Wylie has a delicious way with words.
“My mama used to feed 10 people with a pound of ground beef,” he said. “I don’t know how she did it, but she did it.”
About his wife’s cooking, Wylie said she could not cook a single thing that he wouldn’t eat. Now it tastes good. That wasn’t always the case.
“When we married and we married young, she couldn’t boil water,” he said. “She asked me if I was ready for dinner and I asked her what my options were and she told me, yes or no. I said yes. When you got four kids you better learn how to cook something.”
He is less assured that his children will learn their way around the kitchen.
“Sister (which is what he calls most females), I hope they marry well. None of them can cook like their mama can. She makes the best deer neck roast I have ever put in my mouth. If that deer knew what was gonna happen to him, he would have run a little faster.”
When asked if he’d like to share his biscuit recipe with American Press readers, the colorful and quick-witted Wylie went silent.
“It’s the only secret I’ve got left after 49 years,” he said with a chuckle. “I wouldn’t be special if everybody knows how to make ‘em.”
A few more beat passes and he continues, “but I guess I’ll tell you what I use to make ‘em ‘cuz I have no idea about the measurement of anything.

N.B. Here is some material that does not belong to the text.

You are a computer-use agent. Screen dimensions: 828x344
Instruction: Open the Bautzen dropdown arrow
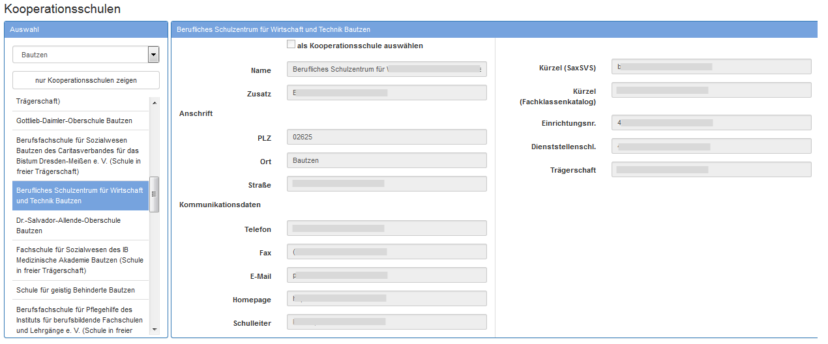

I don’t measure. Use self-rising flour, hog lard and grated butter.”
Hog lard and butter is bound to make any good dish, even better.
“Yessir, I think the world’s problems could be solved with a biscuit. Now mine, they’re big enough to give a world-problem-solving conversation plenty of time. Of course, somebody else’s biscuit, that’s a different story. Eating a li’l ol’ biscuit would probably only give a person time enough to solve their own problems, but I guess that’s something.”